*** Source data
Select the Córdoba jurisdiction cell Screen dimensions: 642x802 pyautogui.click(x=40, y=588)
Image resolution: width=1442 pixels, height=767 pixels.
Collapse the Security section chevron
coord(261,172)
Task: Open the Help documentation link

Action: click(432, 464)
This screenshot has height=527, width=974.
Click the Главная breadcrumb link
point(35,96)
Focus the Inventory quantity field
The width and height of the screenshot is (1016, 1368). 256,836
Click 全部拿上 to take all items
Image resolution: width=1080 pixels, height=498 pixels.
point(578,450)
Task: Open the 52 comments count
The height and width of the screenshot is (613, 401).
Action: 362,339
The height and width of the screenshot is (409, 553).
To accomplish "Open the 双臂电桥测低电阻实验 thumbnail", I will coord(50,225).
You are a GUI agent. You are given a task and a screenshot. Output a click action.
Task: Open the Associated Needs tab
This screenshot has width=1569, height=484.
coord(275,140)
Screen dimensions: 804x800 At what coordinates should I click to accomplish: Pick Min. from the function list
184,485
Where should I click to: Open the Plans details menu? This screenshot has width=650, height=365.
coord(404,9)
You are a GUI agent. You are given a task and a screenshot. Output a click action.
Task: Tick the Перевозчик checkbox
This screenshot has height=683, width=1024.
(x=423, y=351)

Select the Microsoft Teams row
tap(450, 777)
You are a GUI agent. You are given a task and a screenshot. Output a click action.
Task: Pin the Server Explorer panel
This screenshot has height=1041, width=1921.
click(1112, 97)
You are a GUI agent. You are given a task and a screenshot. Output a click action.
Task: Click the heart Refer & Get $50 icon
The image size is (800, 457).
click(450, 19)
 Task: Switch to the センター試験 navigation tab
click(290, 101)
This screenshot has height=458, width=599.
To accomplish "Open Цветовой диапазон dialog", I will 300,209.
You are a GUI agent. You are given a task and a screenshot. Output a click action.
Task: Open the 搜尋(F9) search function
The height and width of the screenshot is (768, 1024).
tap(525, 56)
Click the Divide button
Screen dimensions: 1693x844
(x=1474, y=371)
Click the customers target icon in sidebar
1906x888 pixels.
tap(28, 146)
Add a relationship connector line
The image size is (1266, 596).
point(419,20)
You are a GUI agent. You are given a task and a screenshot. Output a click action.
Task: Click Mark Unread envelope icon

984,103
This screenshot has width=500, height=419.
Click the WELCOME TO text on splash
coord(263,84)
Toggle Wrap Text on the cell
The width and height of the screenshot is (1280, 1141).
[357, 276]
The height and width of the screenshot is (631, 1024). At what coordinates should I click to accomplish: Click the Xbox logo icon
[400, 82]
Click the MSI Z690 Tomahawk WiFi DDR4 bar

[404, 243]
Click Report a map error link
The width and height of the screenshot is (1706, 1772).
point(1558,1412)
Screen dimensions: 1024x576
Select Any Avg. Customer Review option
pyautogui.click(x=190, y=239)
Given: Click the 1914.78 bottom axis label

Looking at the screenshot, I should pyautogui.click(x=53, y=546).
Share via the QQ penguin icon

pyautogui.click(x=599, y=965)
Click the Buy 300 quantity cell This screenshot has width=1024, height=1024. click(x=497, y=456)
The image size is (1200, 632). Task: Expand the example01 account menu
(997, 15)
******
◆ Exercise
Once the records end, copy them all again exactly.

◆ Answer
Select the Córdoba jurisdiction cell Screen dimensions: 642x802 pyautogui.click(x=40, y=588)
Image resolution: width=1442 pixels, height=767 pixels.
Collapse the Security section chevron
coord(261,172)
Task: Open the Help documentation link

Action: click(432, 464)
This screenshot has height=527, width=974.
Click the Главная breadcrumb link
point(35,96)
Focus the Inventory quantity field
The width and height of the screenshot is (1016, 1368). 256,836
Click 全部拿上 to take all items
Image resolution: width=1080 pixels, height=498 pixels.
point(578,450)
Task: Open the 52 comments count
The height and width of the screenshot is (613, 401).
Action: 362,339
The height and width of the screenshot is (409, 553).
To accomplish "Open the 双臂电桥测低电阻实验 thumbnail", I will coord(50,225).
You are a GUI agent. You are given a task and a screenshot. Output a click action.
Task: Open the Associated Needs tab
This screenshot has width=1569, height=484.
coord(275,140)
Screen dimensions: 804x800 At what coordinates should I click to accomplish: Pick Min. from the function list
184,485
Where should I click to: Open the Plans details menu? This screenshot has width=650, height=365.
coord(404,9)
You are a GUI agent. You are given a task and a screenshot. Output a click action.
Task: Tick the Перевозчик checkbox
This screenshot has height=683, width=1024.
(x=423, y=351)

Select the Microsoft Teams row
tap(450, 777)
You are a GUI agent. You are given a task and a screenshot. Output a click action.
Task: Pin the Server Explorer panel
This screenshot has height=1041, width=1921.
click(1112, 97)
You are a GUI agent. You are given a task and a screenshot. Output a click action.
Task: Click the heart Refer & Get $50 icon
The image size is (800, 457).
click(450, 19)
 Task: Switch to the センター試験 navigation tab
click(290, 101)
This screenshot has height=458, width=599.
To accomplish "Open Цветовой диапазон dialog", I will 300,209.
You are a GUI agent. You are given a task and a screenshot. Output a click action.
Task: Open the 搜尋(F9) search function
The height and width of the screenshot is (768, 1024).
tap(525, 56)
Click the Divide button
Screen dimensions: 1693x844
(x=1474, y=371)
Click the customers target icon in sidebar
1906x888 pixels.
tap(28, 146)
Add a relationship connector line
The image size is (1266, 596).
point(419,20)
You are a GUI agent. You are given a task and a screenshot. Output a click action.
Task: Click Mark Unread envelope icon

984,103
This screenshot has width=500, height=419.
Click the WELCOME TO text on splash
coord(263,84)
Toggle Wrap Text on the cell
The width and height of the screenshot is (1280, 1141).
[357, 276]
The height and width of the screenshot is (631, 1024). At what coordinates should I click to accomplish: Click the Xbox logo icon
[400, 82]
Click the MSI Z690 Tomahawk WiFi DDR4 bar

[404, 243]
Click Report a map error link
The width and height of the screenshot is (1706, 1772).
point(1558,1412)
Screen dimensions: 1024x576
Select Any Avg. Customer Review option
pyautogui.click(x=190, y=239)
Given: Click the 1914.78 bottom axis label

Looking at the screenshot, I should pyautogui.click(x=53, y=546).
Share via the QQ penguin icon

pyautogui.click(x=599, y=965)
Click the Buy 300 quantity cell This screenshot has width=1024, height=1024. click(x=497, y=456)
The image size is (1200, 632). Task: Expand the example01 account menu
(997, 15)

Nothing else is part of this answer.